__EXTRAIT__

★ ★ ★ ★ ★

Il y a deux autres façons d’évaluer cette égalité de genre (le taux de masculinité, à gauche, en bleu ; l’oppression des femmes, à droite).

Cartes : rapport de masculinité par pays & Comportement discordant des gouvernements à l'égard des femmes
Gauche : Taux de masculinité (par Nay.T.Diniz, utilisé sous licence CC).
droite : Comportement discrépant des gouvernements à l’égard des femmes (par le WomanStats Project, utilisé sous licence CC).

Prenons maintenant un autre indicateur de respect de la personne humaine : la peine de mort (en bleu : elle est maintenue pour les crimes de guerre seulement ; en jaune : elle est en vigueur mais non appliquée ; en rouge : elle est pratiquée; en rose : elle est abolie).

Carte : La peine de mort dans le monde
La peine capitale dans le monde. Auteur : Kamalthebest utilisé sous licence CC. Source Amnesty International.

★ ★ ★ ★ ★

__DONNÉES DISPONIBLES__
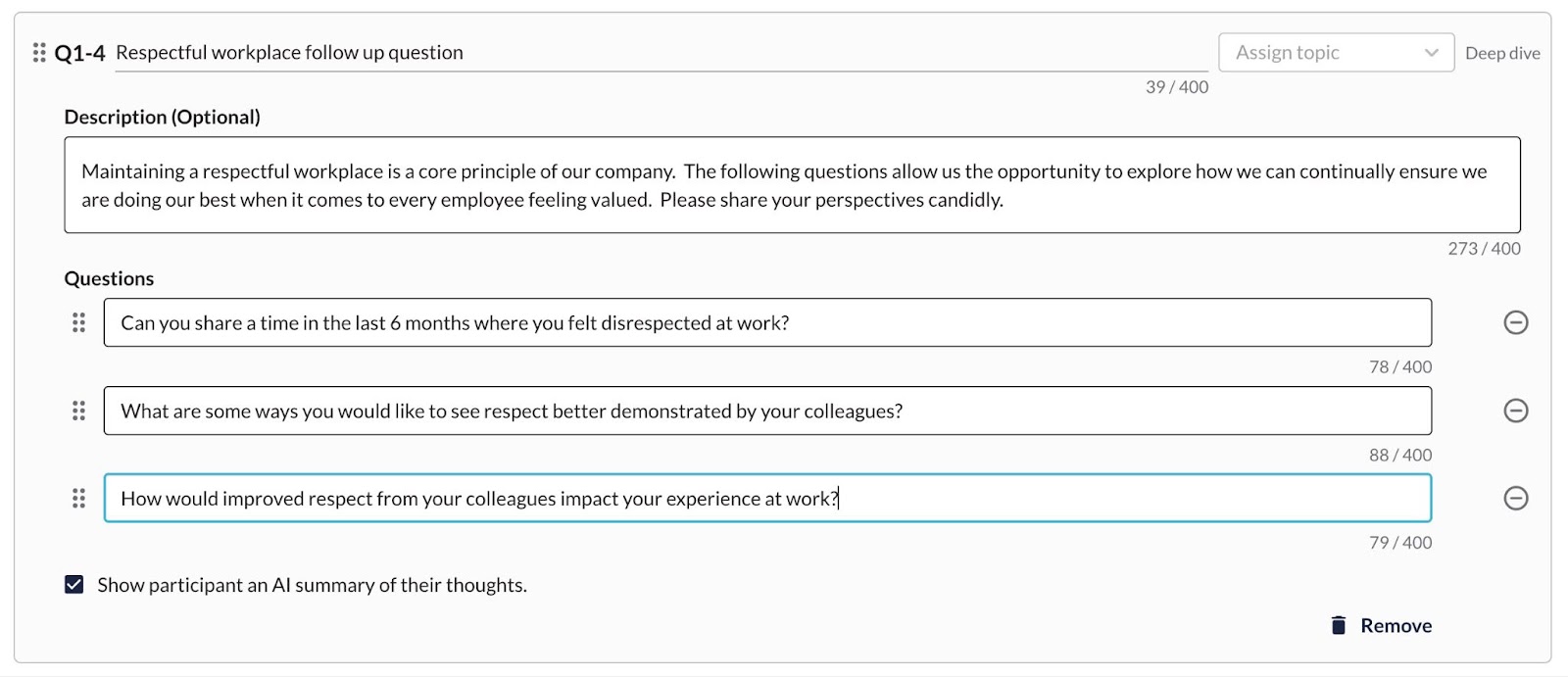
Task: Focus the 'felt disrespected at work' question field
Action: (x=767, y=322)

★ ★ ★ ★ ★

__CONSIGNE__
Transcrivez l'extrait sur les cartes du monde en entier, sans rien y modifier, s'il vous plaît.

__RÉPONSE RÉDIGÉE__
Il y a deux autres façons d’évaluer cette égalité de genre (le taux de masculinité, à gauche, en bleu ; l’oppression des femmes, à droite).

Cartes : rapport de masculinité par pays & Comportement discordant des gouvernements à l'égard des femmes
Gauche : Taux de masculinité (par Nay.T.Diniz, utilisé sous licence CC).
droite : Comportement discrépant des gouvernements à l’égard des femmes (par le WomanStats Project, utilisé sous licence CC).

Prenons maintenant un autre indicateur de respect de la personne humaine : la peine de mort (en bleu : elle est maintenue pour les crimes de guerre seulement ; en jaune : elle est en vigueur mais non appliquée ; en rouge : elle est pratiquée; en rose : elle est abolie).

Carte : La peine de mort dans le monde
La peine capitale dans le monde. Auteur : Kamalthebest utilisé sous licence CC. Source Amnesty International.